Understand Types of Mutual funds

Types of mutual funds

  • Equity-based mutual funds:- These funds invest your money in equities or stocks and they also have different categories they could be

    • The large-cap:- meaning the big companies like the top 100 companies in the market are called the large-cap companies.

    • Mid-cap:- The companies coming from the 101st to 150th rank in the market are kept in the category of midcap companies.

    • Small-cap:- the companies below 250th rank in the market are called small-cap.

  • Debt mutual funds:- They are like a fixed deposit where you get an assured income on them, and they come with very less risk, as the risk is less in this the return is also less.

  • Hybrid mutual fund-:- It will have some part of equity and some part of the debt in it, naturally a balanced fund. if you don't want to take the high risk but at the same time you don't want to play too safe like in-depth Mutual Funds then you should consider a hybrid mutual fund for your investment purpose

Know About Tax Implications

What are the Tax implications on mutual funds ?

The best thing is that, if you are taking an equity-linked mutual fund or even a hybrid, it's treated as a capital gain like stocks. Capital gain means whatever profit you have earned you have to pay taxes on, now there are two types of taxes on equity-linked mutual funds.

Short term capital gain tax:- if equity mutual funds are sold within a year they come in the category of short term capital gain tax and the short term capital gain tax in India right now is 15% which means if you get a profit of rupees 100 by selling it within a year then you will have to give 15% of it as tax to the government.

Long term capital gain tax:- if you hold a fund for a year means if you did not sell the mutual fund for a year then it falls under the category of a long term capital gain tax, and in India, long term capital gain tax is 10%.and the good thing is that there are No tax is to be paid for-profit up to Rs.1 lakh, so it automatically tells you that if you buy equity or hybrid mutual fund then my advice would be to not sell it before a year my suggestion would be to keep it for 5 to 7 years if possible.

Taxes on debt mutual funds:- -If you sell a debit fund then whatever is the capital gain is it gets added to your income and then you have to pay tax according to your income tax slab, so it is not part of the capital gain short term or long term it is simply counted as in the income gain from other sources and you have to pay income tax on that.

Know About Difference

Share Market v/s Mutual Funds

Now as we have known about mutual funds above, the question arises which option will be better for investors: the stock market or any mutual fund.

The answer is simple stock market can provide you better returns in comparison with mutual funds but as we know making money in the stock market is not that easy, it comes with high risk, share market needs time, research, experience and expertise you should consider investing in it only if you have all these because it is not like doing any part-time job, you need to be completely focused on it.

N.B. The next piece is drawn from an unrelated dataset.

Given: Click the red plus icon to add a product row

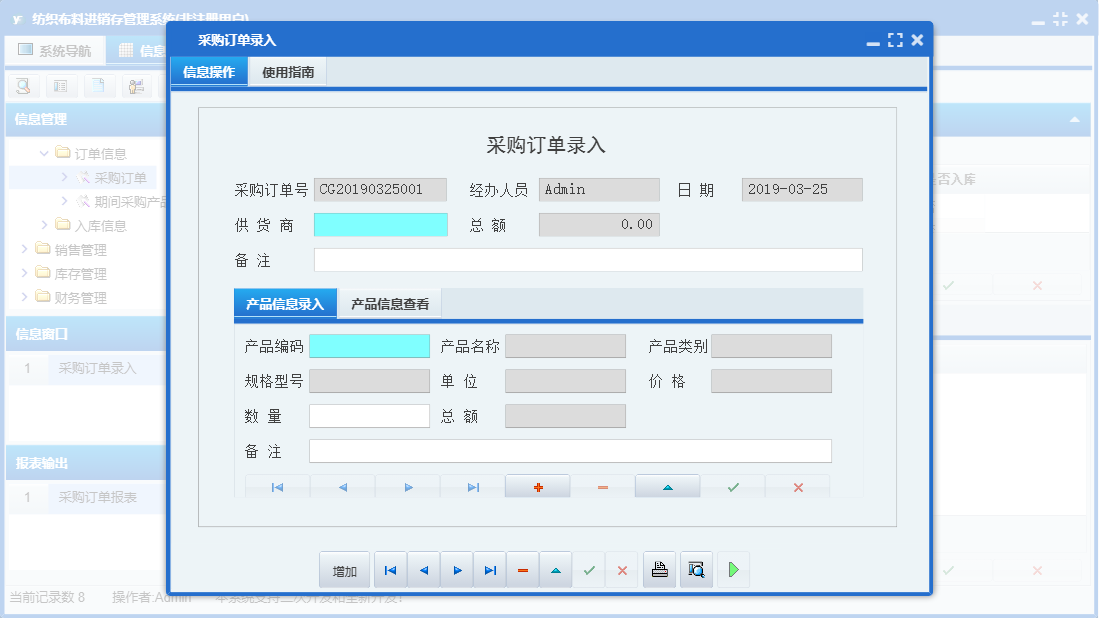Looking at the screenshot, I should click(x=537, y=487).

And if you are a normal working person who cannot devote enough time to the stock market and does not have enough knowledge about it, then you should consider investing in mutual funds because your money in mutual funds is invested very carefully by the experts, as they are not completely risk-free but in comparison with the stock market the risk is very less, and they do not require any deep analysis and time.

Mutual Fund Investment

Is Mutual Fund Investment Good for Stock Investors ?

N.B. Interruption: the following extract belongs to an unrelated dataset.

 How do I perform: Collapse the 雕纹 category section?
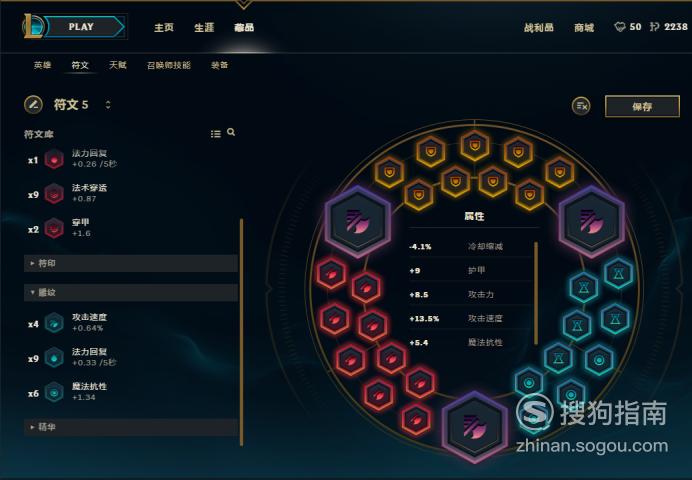coord(131,292)
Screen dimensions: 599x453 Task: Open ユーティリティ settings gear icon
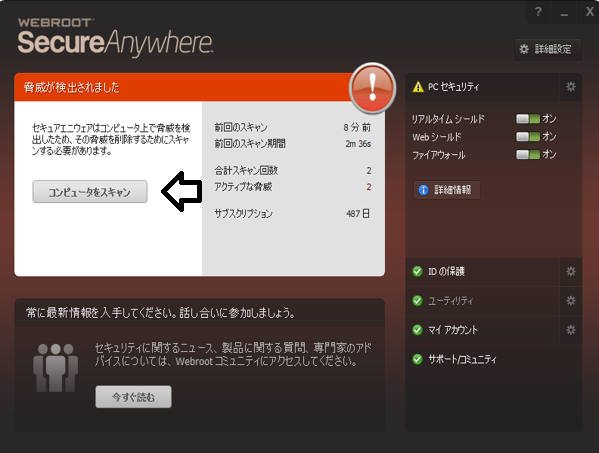click(571, 301)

Now as we know that mutual funds are more secure than the stock market, where a person in the stock market needs to do a thorough analysis before investing in a stock, whereas in mutual funds all this work has been by the experts on your behalf.

Therefore, I think that even if a person invests in stocks, he must consider investing a small amount of his money in any mutual fund. In mutual funds, you also get the option of SIP (Systematic Investment Plan) in the funds of your choice, as well as you can deposit a lump sum amount which makes it even better.